> **Given problem**:
Can you rewrite the material below, replacing "panel" with "sidebar" and keeping everything else unchanged? Leave the pictures out.

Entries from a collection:
--------------------

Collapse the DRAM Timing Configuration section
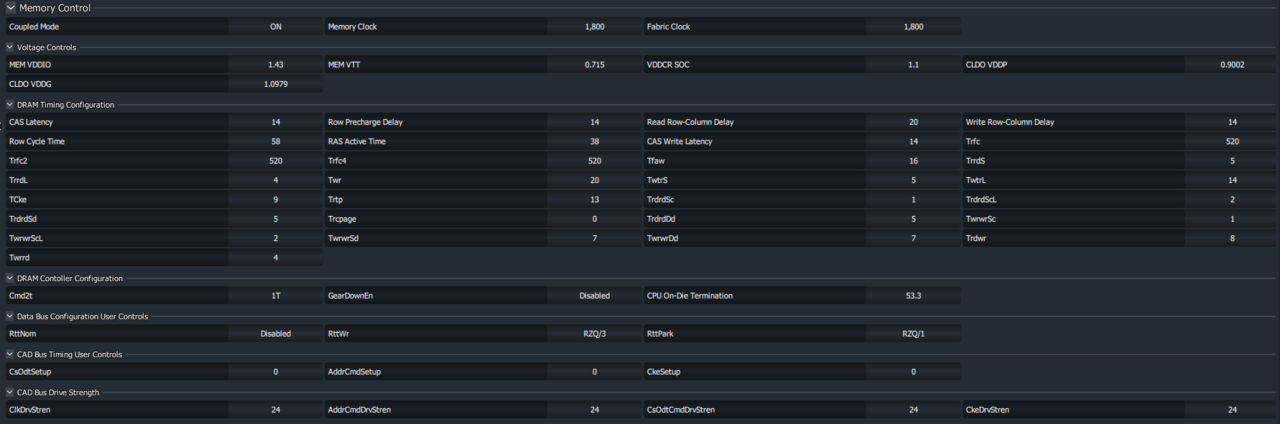This screenshot has width=1280, height=424. tap(10, 104)
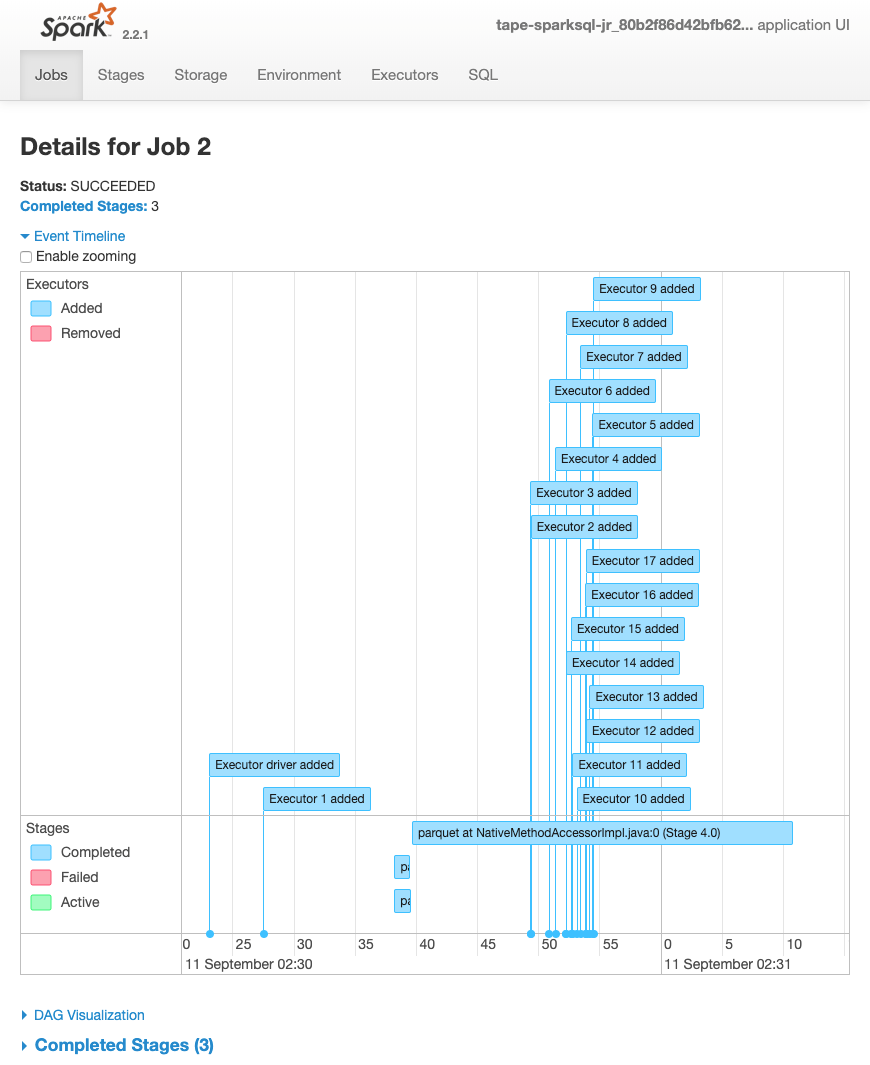Select the Jobs tab
This screenshot has height=1065, width=870.
[x=50, y=75]
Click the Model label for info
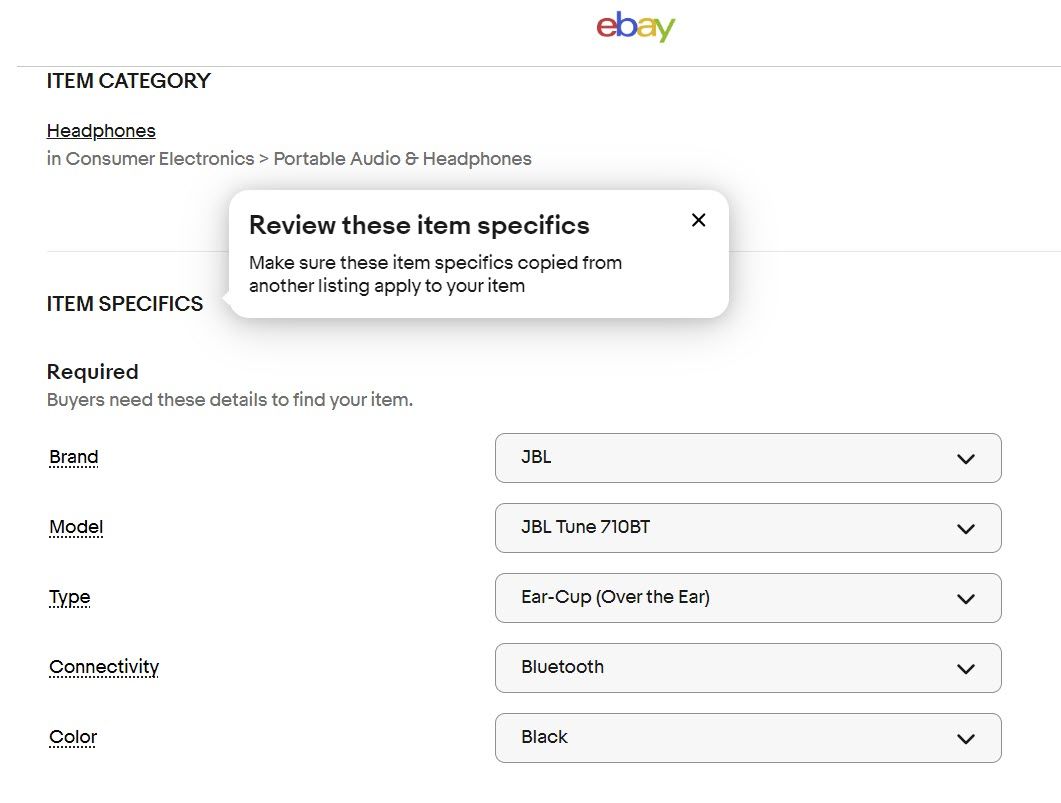1061x803 pixels. click(76, 527)
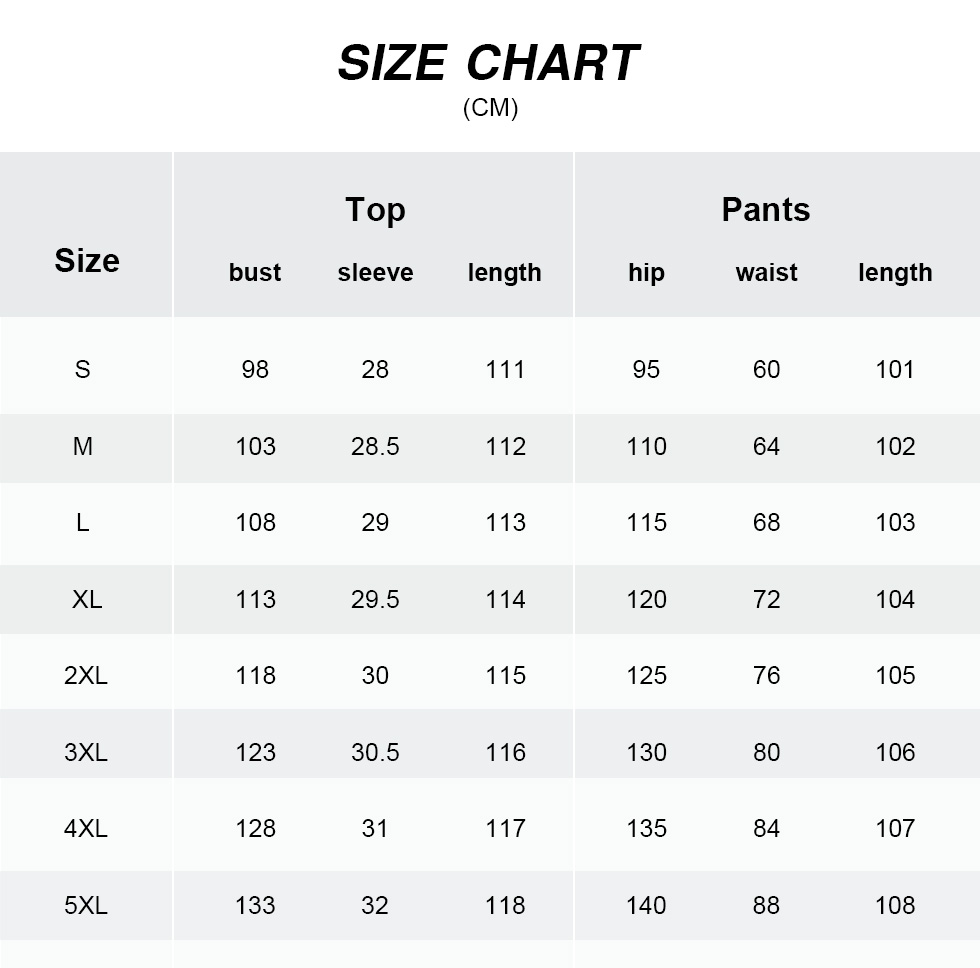The height and width of the screenshot is (968, 980).
Task: Click the 5XL size row label
Action: (86, 906)
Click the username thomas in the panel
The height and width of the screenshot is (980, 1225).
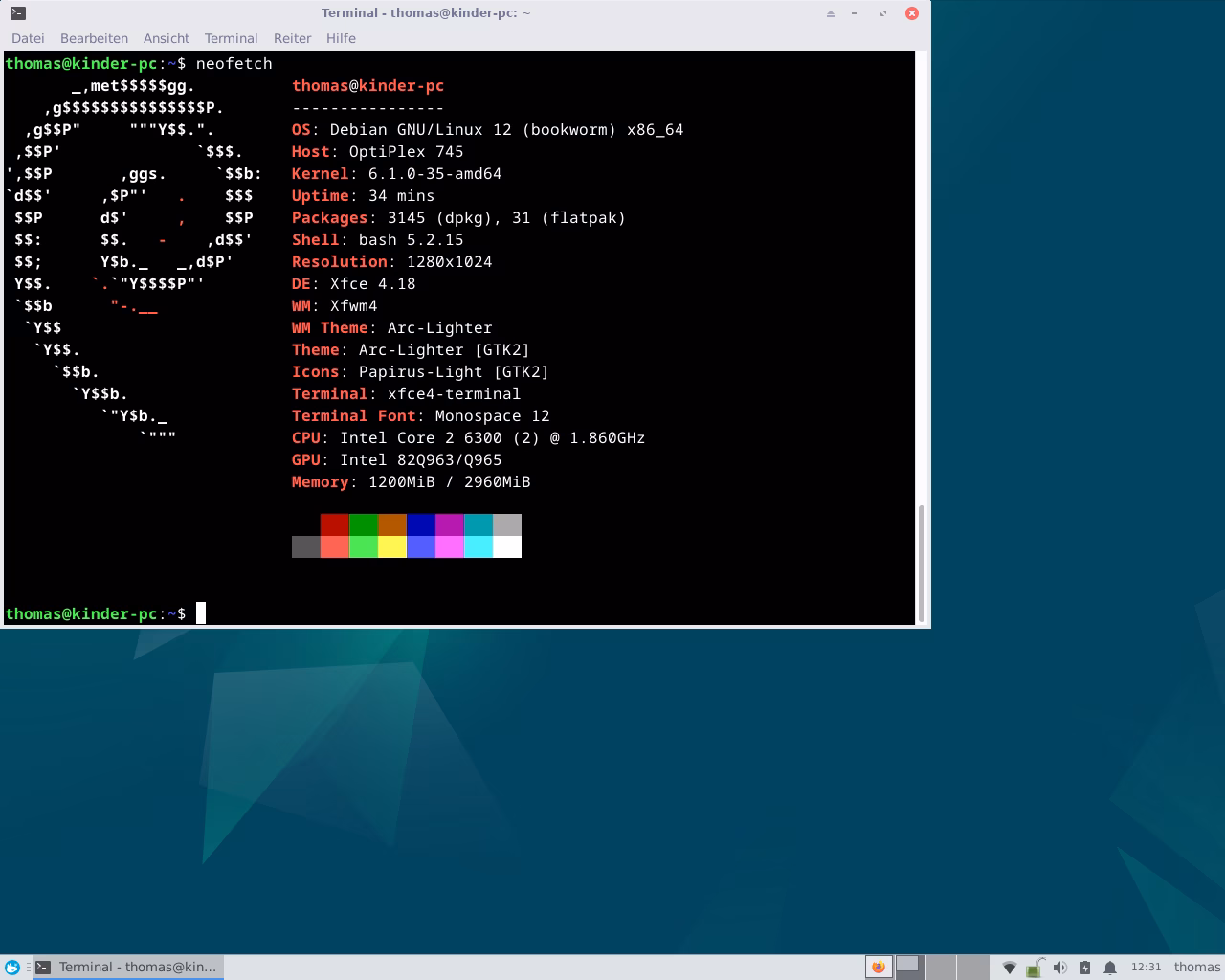(1196, 967)
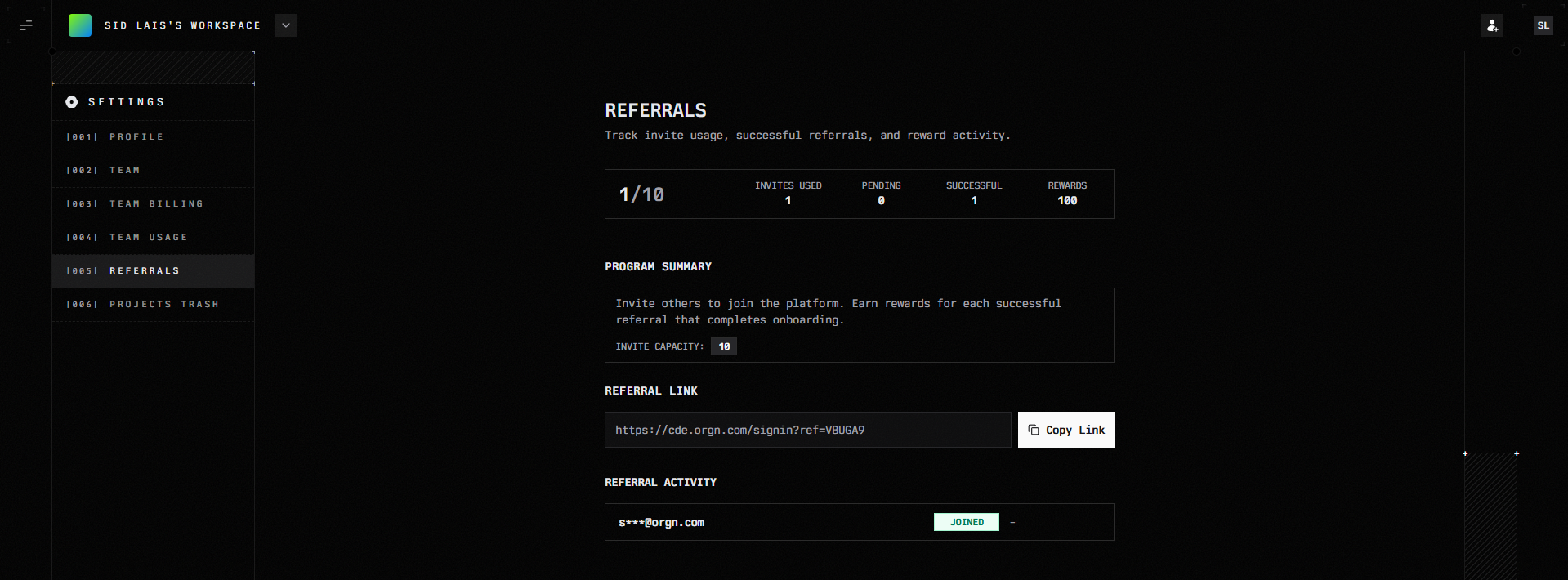Open the invite user icon
This screenshot has height=580, width=1568.
1491,25
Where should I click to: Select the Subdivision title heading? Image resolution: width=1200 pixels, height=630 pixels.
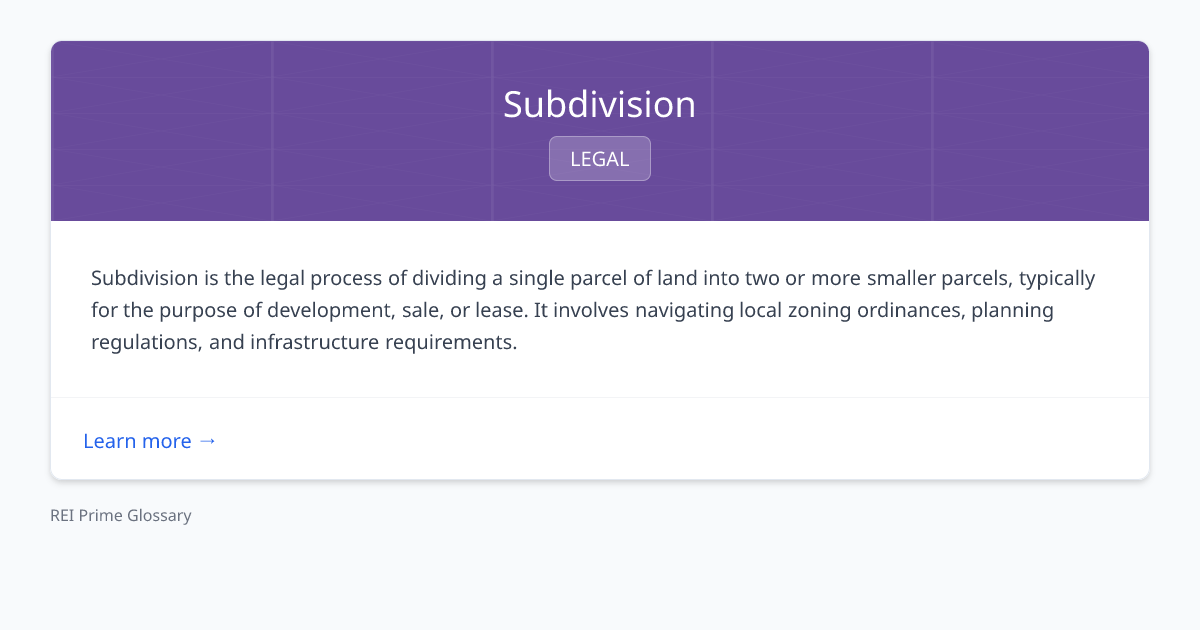click(599, 104)
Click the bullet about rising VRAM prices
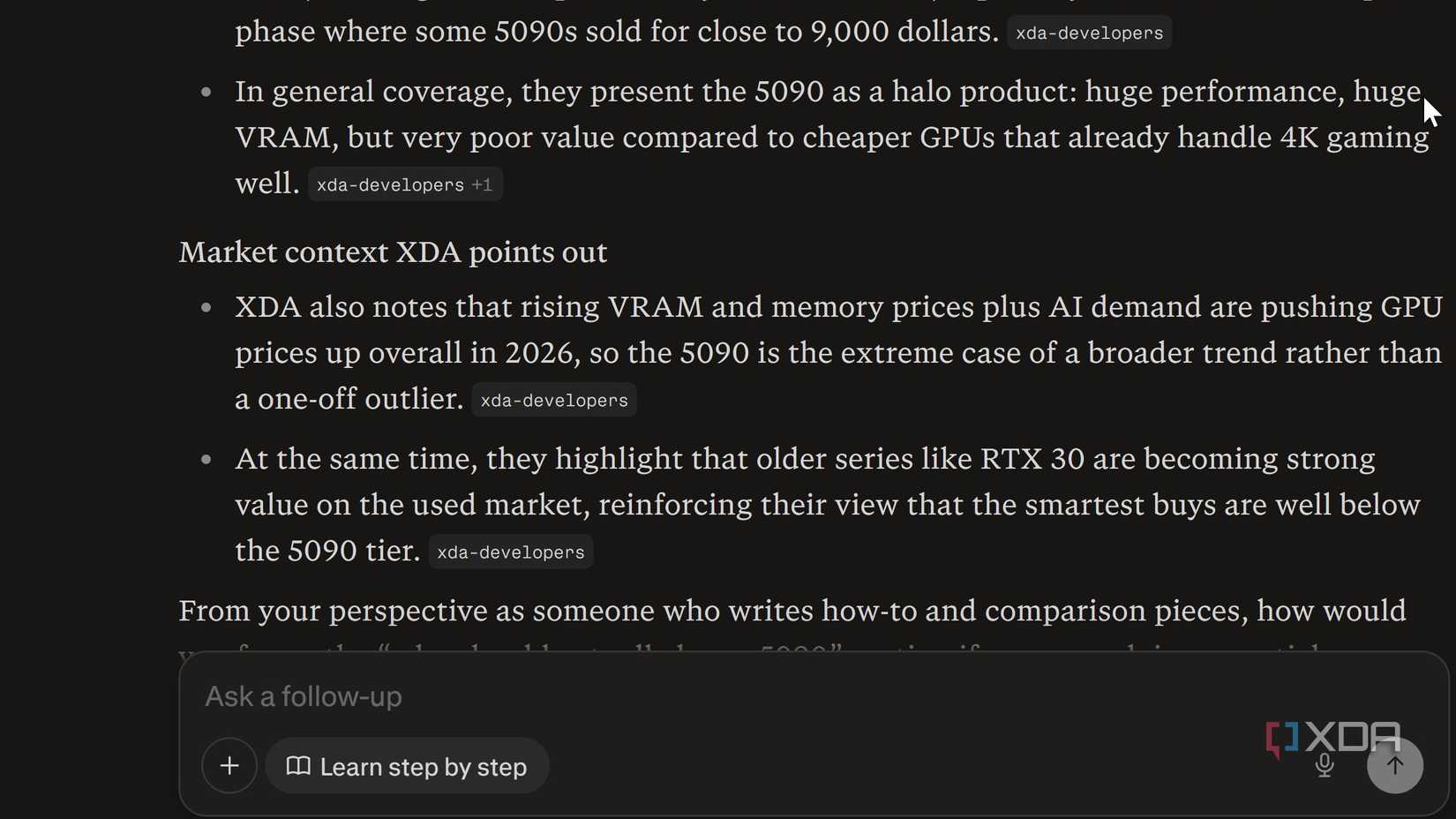The image size is (1456, 819). pos(837,352)
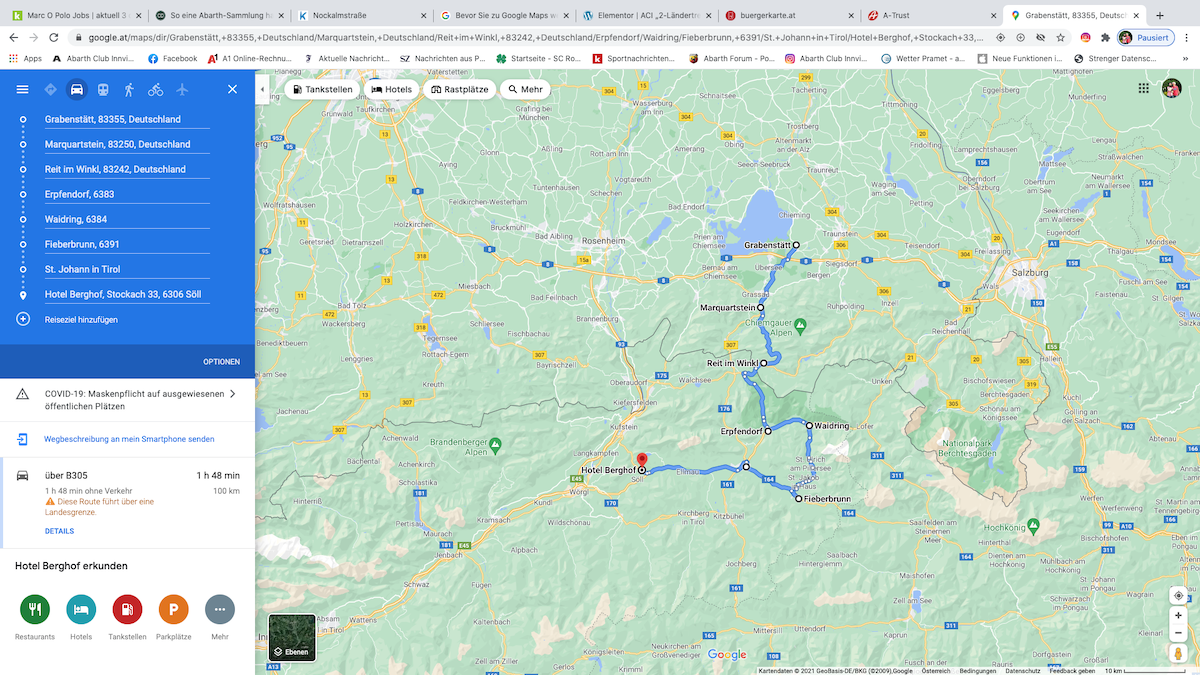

--------------------

> **Result of this task**:
Collapse the DRAM Timing Configuration section
This screenshot has width=1280, height=424. tap(10, 104)
Select the Jobs tab
This screenshot has height=1065, width=870.
[x=50, y=75]
Click the Model label for info
1061x803 pixels. click(76, 527)
The height and width of the screenshot is (968, 980).
Task: Click the 5XL size row label
Action: (86, 906)
Click the username thomas in the sidebar
The height and width of the screenshot is (980, 1225).
(1196, 967)
Open the invite user icon
This screenshot has height=580, width=1568.
1491,25
Where should I click to: Select the Subdivision title heading? Image resolution: width=1200 pixels, height=630 pixels.
click(599, 104)
Click the bullet about rising VRAM prices
The image size is (1456, 819). pos(837,352)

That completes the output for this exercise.